SOURCE MATERIAL
-----
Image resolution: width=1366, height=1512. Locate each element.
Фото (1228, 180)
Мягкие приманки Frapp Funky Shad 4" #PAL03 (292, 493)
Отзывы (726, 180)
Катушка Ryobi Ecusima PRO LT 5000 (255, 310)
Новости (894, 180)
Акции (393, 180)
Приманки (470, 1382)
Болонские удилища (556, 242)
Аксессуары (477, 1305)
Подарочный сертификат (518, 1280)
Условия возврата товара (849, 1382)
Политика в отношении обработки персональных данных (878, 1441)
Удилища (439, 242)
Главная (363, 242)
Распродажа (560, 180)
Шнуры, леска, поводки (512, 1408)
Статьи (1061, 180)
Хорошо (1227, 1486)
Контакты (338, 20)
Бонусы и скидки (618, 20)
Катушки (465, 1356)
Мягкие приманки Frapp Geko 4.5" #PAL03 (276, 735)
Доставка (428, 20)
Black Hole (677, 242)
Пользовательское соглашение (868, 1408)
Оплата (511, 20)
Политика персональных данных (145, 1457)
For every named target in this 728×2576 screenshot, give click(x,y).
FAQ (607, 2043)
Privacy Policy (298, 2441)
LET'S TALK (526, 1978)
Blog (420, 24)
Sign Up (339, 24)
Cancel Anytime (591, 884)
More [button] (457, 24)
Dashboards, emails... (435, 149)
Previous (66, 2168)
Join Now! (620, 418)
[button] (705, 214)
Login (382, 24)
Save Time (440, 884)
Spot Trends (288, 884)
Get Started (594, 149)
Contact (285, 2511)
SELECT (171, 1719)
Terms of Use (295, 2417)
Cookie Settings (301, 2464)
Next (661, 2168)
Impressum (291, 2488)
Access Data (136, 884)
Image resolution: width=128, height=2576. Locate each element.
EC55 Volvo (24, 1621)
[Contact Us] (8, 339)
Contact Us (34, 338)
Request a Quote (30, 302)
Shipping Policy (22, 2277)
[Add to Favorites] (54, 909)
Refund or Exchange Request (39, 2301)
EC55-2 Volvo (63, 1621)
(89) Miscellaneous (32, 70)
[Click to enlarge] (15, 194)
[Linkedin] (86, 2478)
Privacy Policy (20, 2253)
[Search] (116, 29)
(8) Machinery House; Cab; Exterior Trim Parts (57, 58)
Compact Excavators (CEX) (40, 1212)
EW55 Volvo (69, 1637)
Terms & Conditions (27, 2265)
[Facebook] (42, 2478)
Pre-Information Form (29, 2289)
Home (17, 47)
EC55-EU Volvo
-----
BRIEF
Each line of the entries holding the string "height" should be found and copied.

WRITTEN SOLUTION
Image resolution: width=1366, height=1512. Locate each element.
Image resolution: width=128, height=2576. Locate each element.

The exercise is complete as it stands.